Texte:
▶

Nous étions quarante pour cette belle sortie au cÅ“ur d’Arles, en visite à l’Atelier de Jean Luc Rabanel. Oui, il vient de recevoir son premier macaron Michelin, mais nous ne le savions pas lors que nous l’avons contacté il y a deux mois, sur le conseil d’amis qui estimaient que c’était un rendez-vous à ne pas manquer. Et pourtant, malgré la notoriété actuelle du chef, nous avons réussi à trouver un dimanche disponible pour notre Convivium dans cette petite salle du vieux Arles.
Ce qui est remarquable chez Rabanel, c’est la conjugaison d’une cuisine très technique avec un profond respect pour les ingrédients, pour la plupart des légumes, tous issus du jardin du chef et cultivés par ses jardiniers ! Filière très courte diraient certains, intégration verticale diraient d’autres, démarche très Slow diraient encore d’autres, moi je dis amour du produit et cuisine de passion !
Nous vivons dans un monde facilement séduit par les artifices d’une cuisine subatomique pratiquée par des chefs qui cassent chaque particule élémentaire d’une carotte pour établir la primauté de l’homme et de la machine sur la nature, pour choquer les papilles des bourgeois. Rabanel connait ces machines, mais il les utilise, lui, de manière bien plus subtile et intelligente, il les met au service de son art. Pas question ici de présenter à son public des formules préméditées ; ici on prend le meilleur de ce que la saison nous offre, et tous les jours, selon le contenu du panier, Jean Luc compose une étude en 20 mouvements pour piano de cuisson et autres aciers inoxydables. Au lieu d’écraser l’ingrédient, ici le panais et l’artichaut restent présents dans l’assiette et en bouche, rehaussés par des transformations géniales, renforcés par des contrastes qui visent à maximiser l’émotion de chaque plat.
Une quinzaine de petits plats que nous pourrions dénommer « tapas » nous présentent un spectre très vaste de sensations, presque entièrement autour du végétal, avec un acte de présence du monde marin (thon, saumon). Mousses et émulsions font partie du concert, mais dans une polyphonie de textures et de goûts bien plus intéressante que chez les « moléculaires », qui ont tendance, eux, à jouer sur une seule corde. Le jeu d’équilibres gustatifs est passionnant, on découvre les contrastes entre sel, acide, sucre et amertume, et tout cela autour de beaux légumes craquants.

◀

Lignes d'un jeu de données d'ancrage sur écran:

▶

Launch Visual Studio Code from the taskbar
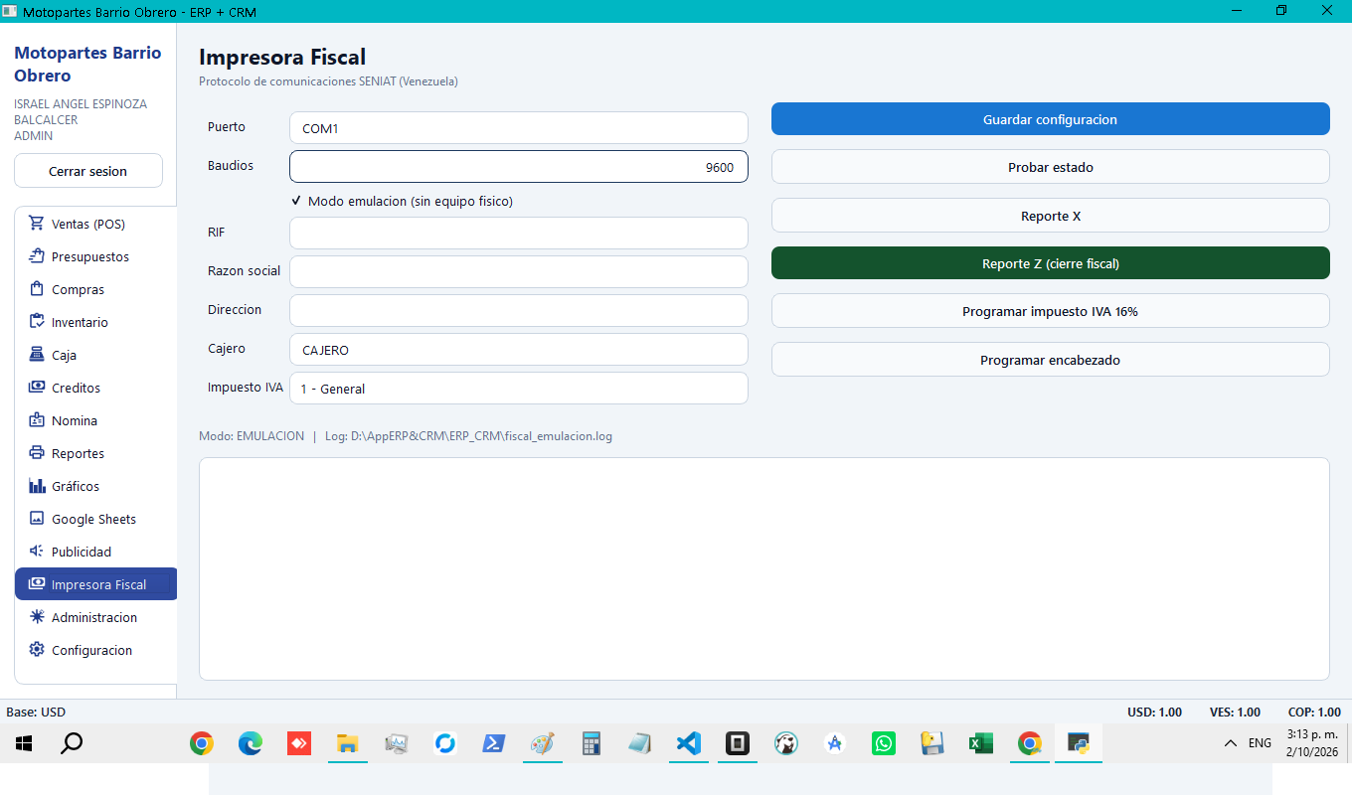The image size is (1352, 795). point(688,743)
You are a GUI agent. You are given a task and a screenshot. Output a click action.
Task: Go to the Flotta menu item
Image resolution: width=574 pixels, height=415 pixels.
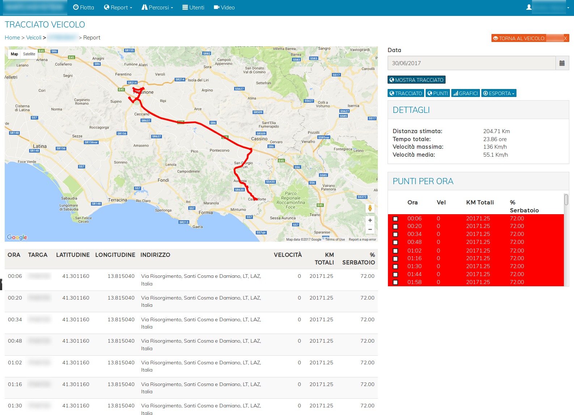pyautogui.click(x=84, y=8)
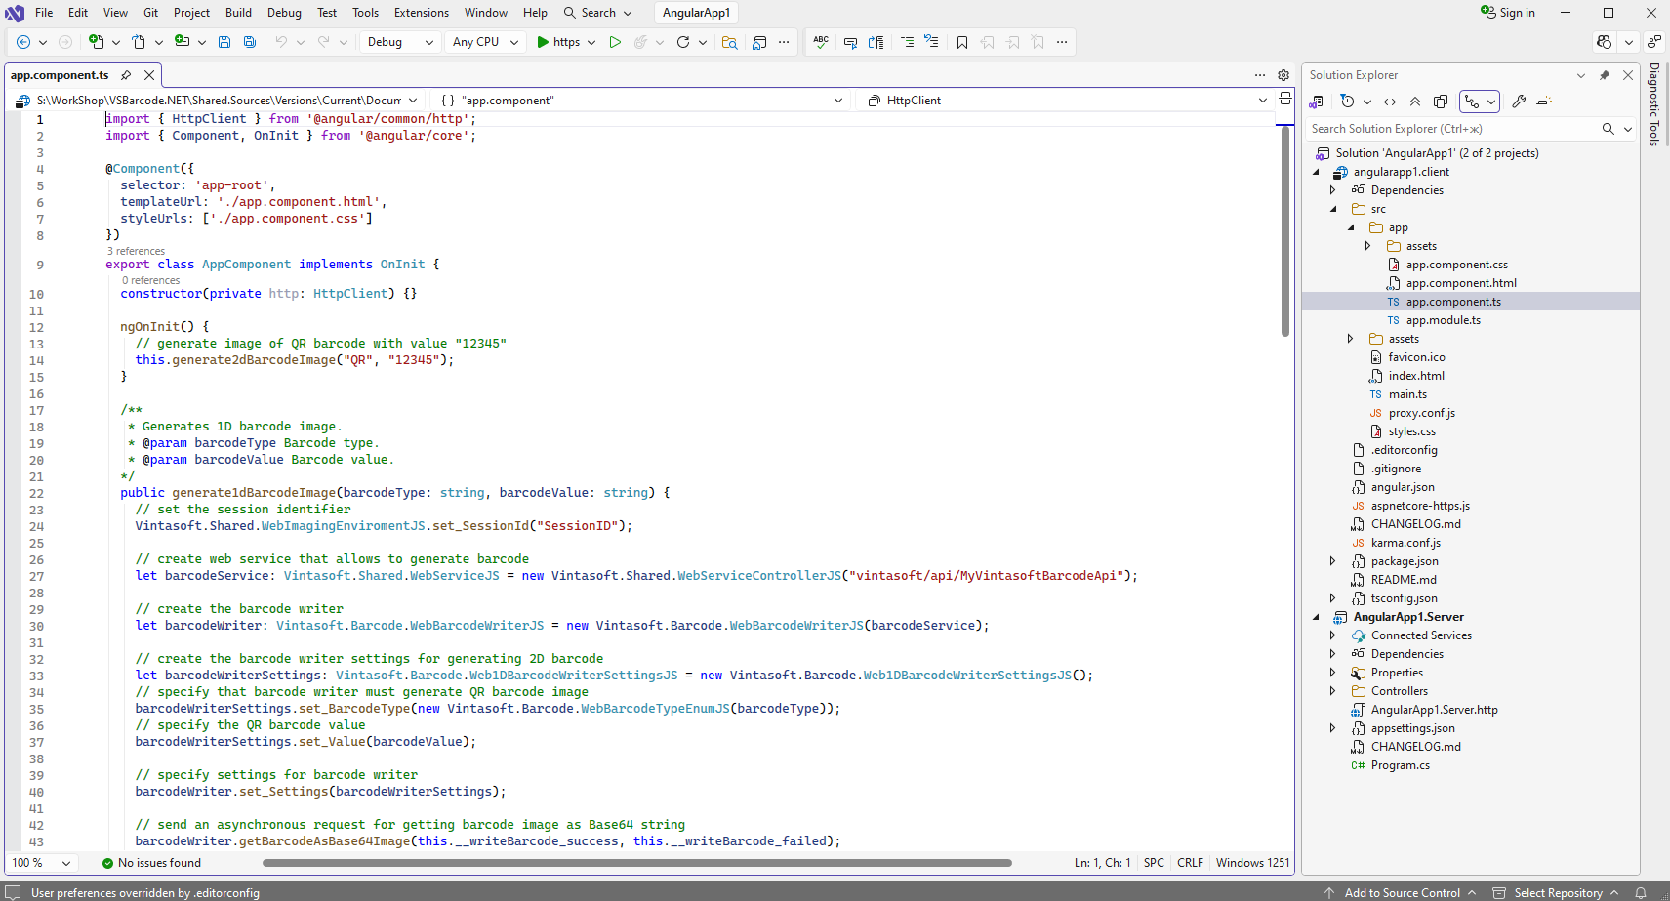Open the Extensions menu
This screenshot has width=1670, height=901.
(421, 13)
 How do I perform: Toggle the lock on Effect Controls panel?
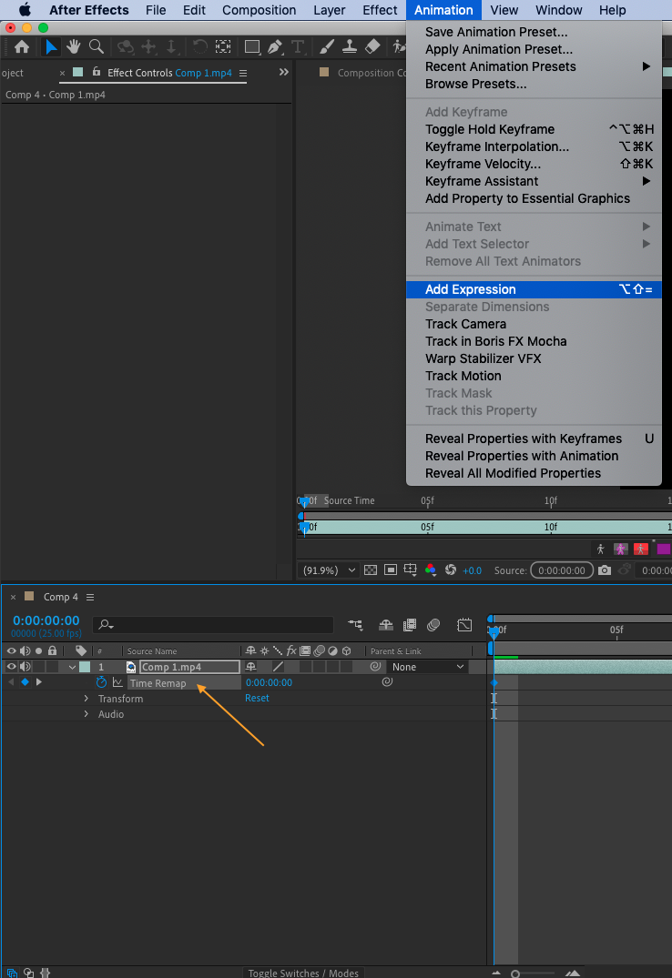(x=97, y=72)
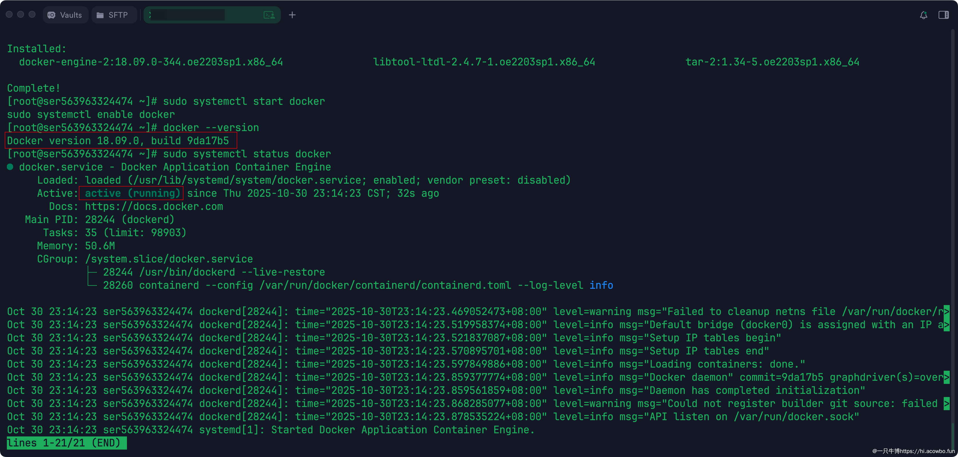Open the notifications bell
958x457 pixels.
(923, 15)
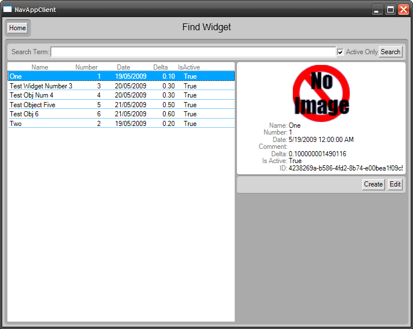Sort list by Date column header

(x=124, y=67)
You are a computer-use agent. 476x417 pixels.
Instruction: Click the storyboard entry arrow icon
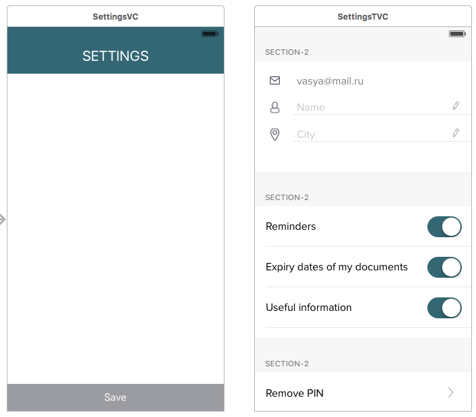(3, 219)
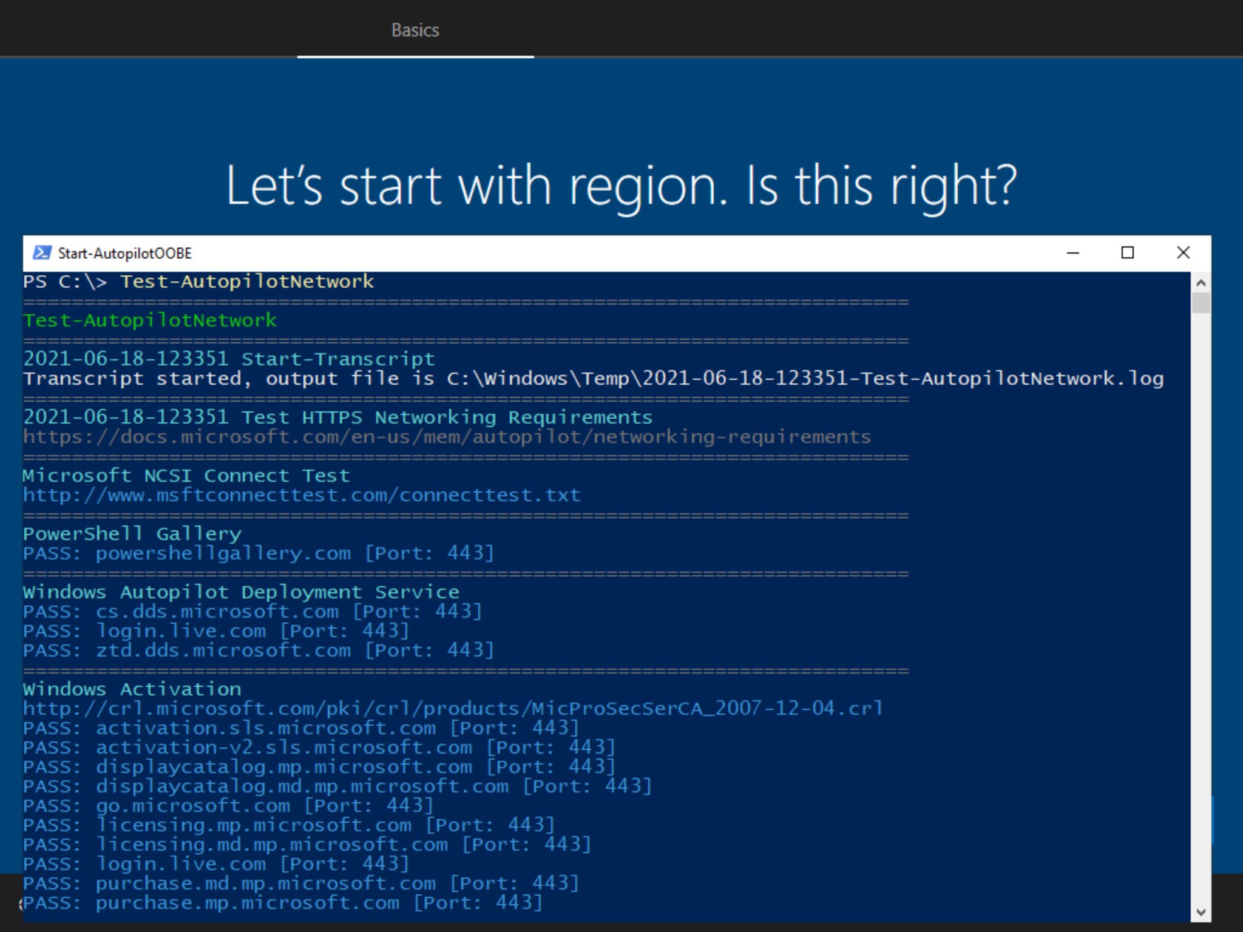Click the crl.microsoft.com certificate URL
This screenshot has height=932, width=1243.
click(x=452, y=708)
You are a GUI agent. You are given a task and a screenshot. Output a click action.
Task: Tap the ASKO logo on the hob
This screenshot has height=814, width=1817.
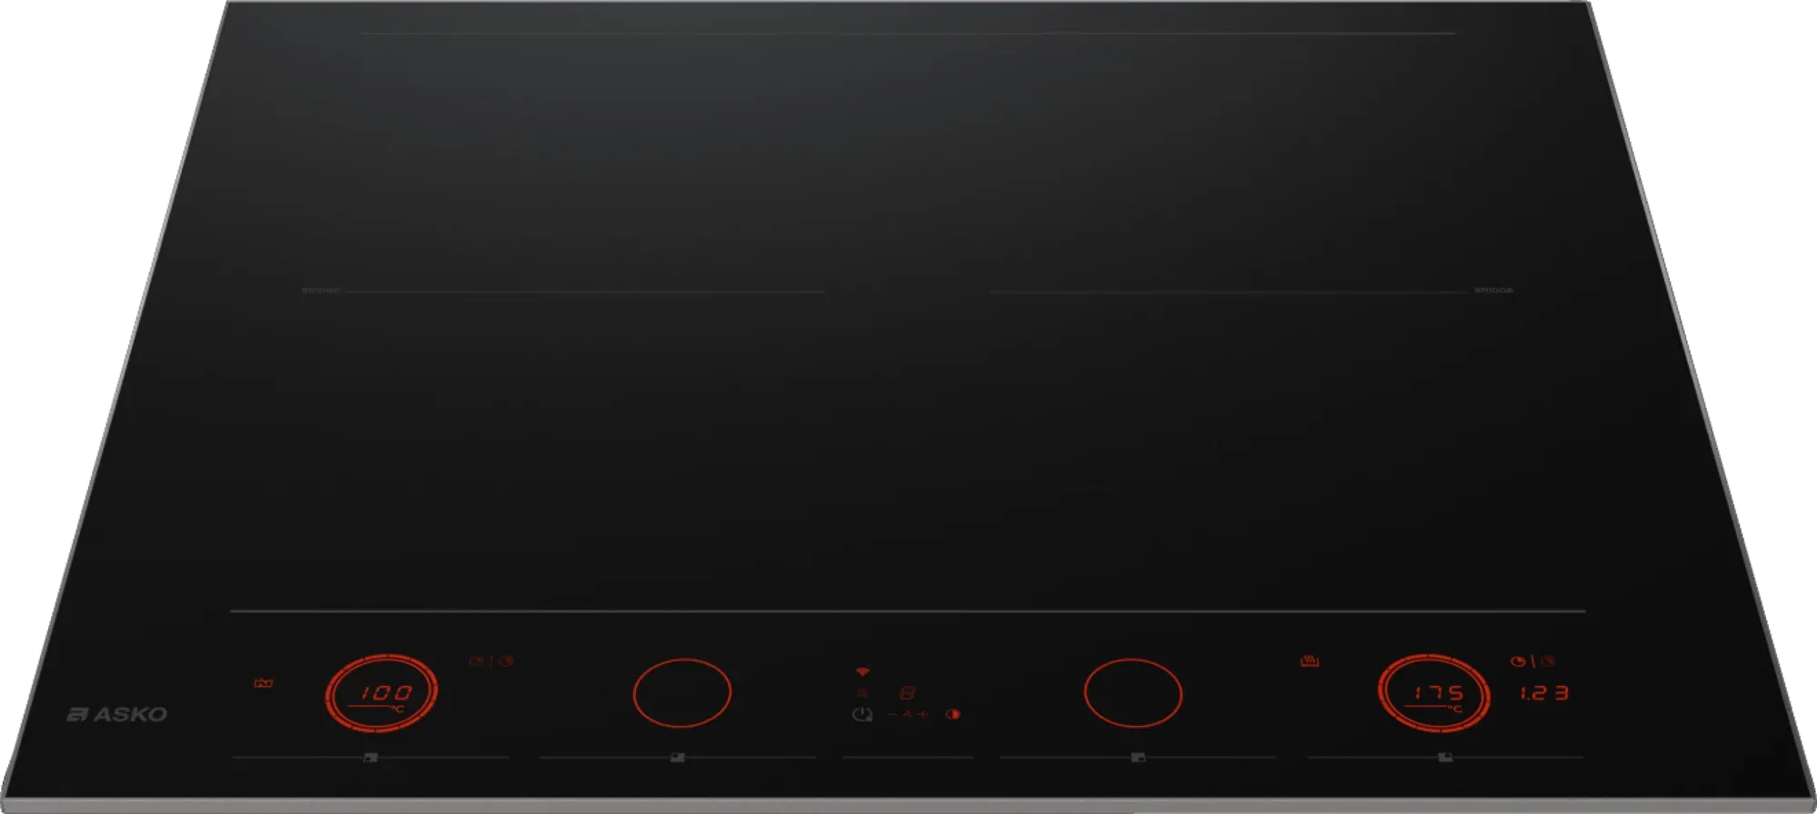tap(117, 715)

◀

Tâches et exercices:
1. D'après le texte, combien de personnes ont pris part à la sortie à l'Atelier de Jean Luc Rabanel ?
2. Veuillez recopier à l'identique le passage du texte qui commence par « Ce qui est remarquable » et se termine par « de passion ! ».
Servez-vous uniquement du texte pour répondre.

Résultats de l'exercice:
1. Quarante personnes.

2.
Ce qui est remarquable chez Rabanel, c’est la conjugaison d’une cuisine très technique avec un profond respect pour les ingrédients, pour la plupart des légumes, tous issus du jardin du chef et cultivés par ses jardiniers ! Filière très courte diraient certains, intégration verticale diraient d’autres, démarche très Slow diraient encore d’autres, moi je dis amour du produit et cuisine de passion !